A novel method to determine the topology of peroxisomal membrane proteins in vivo using the tobacco etch virus protease.

Most proteins essential for the biogenesis of peroxisomes (peroxins) that are identified to date are associated with or are integral components of the peroxisomal membrane. A prerequisite in elucidating their function is to determine their topology in the membrane. We have developed a novel tool to analyze the topology of peroxisomal membrane proteins in the yeast Hansenula polymorpha in vivo using the 27-kDa NIa protease subunit from the tobacco etch virus (TEVp). TEVp specifically cleaves peptides containing the consensus sequence, EXXYXQ downward arrowS (tev). We show that cytosolic TEVp and peroxisomal TEVp.SKL are selectively active on soluble cytosolic and peroxisomal tev-containing proteins in vivo, respectively, without affecting the viability of the yeast cells.

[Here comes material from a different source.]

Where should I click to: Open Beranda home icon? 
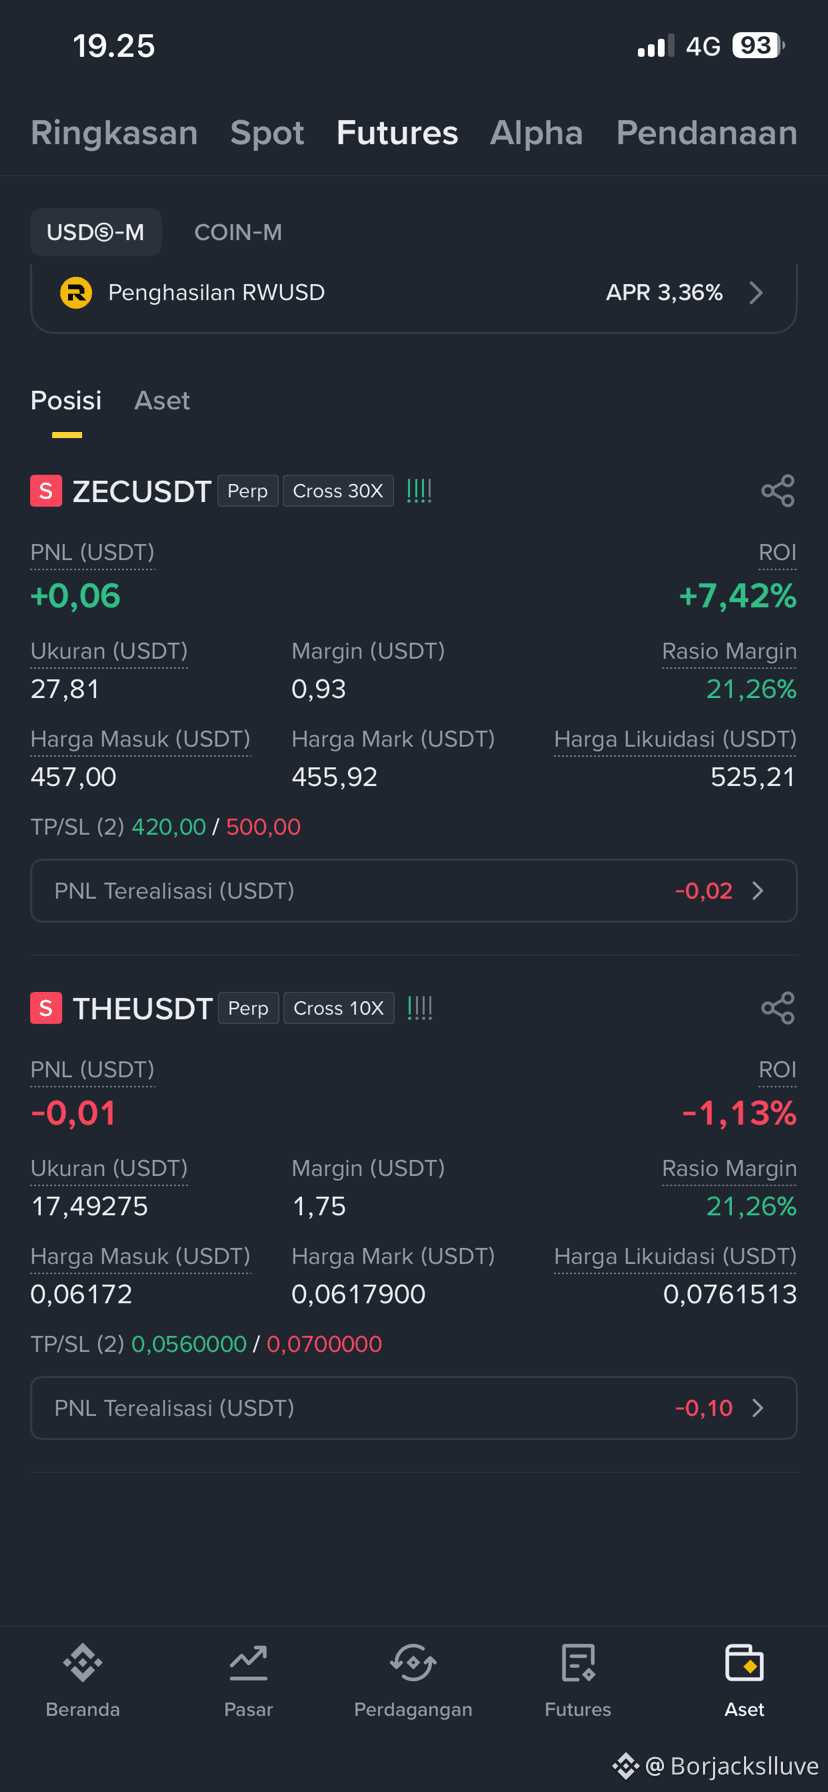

The tev sequence was introduced in between the primary sequence of the peroxisomal membrane proteins Pex3p or Pex10p and the reporter protein enhanced green fluorescent protein (eGFP). Co-synthesis of these functional tev-GFP tagged proteins with either cytosolic TEVp or peroxisomal TEVp.SKL revealed that the C termini of Pex3p and Pex10p are exposed to the cytosol. Additional applications of the TEV protease to study peroxisome biogenesis are discussed.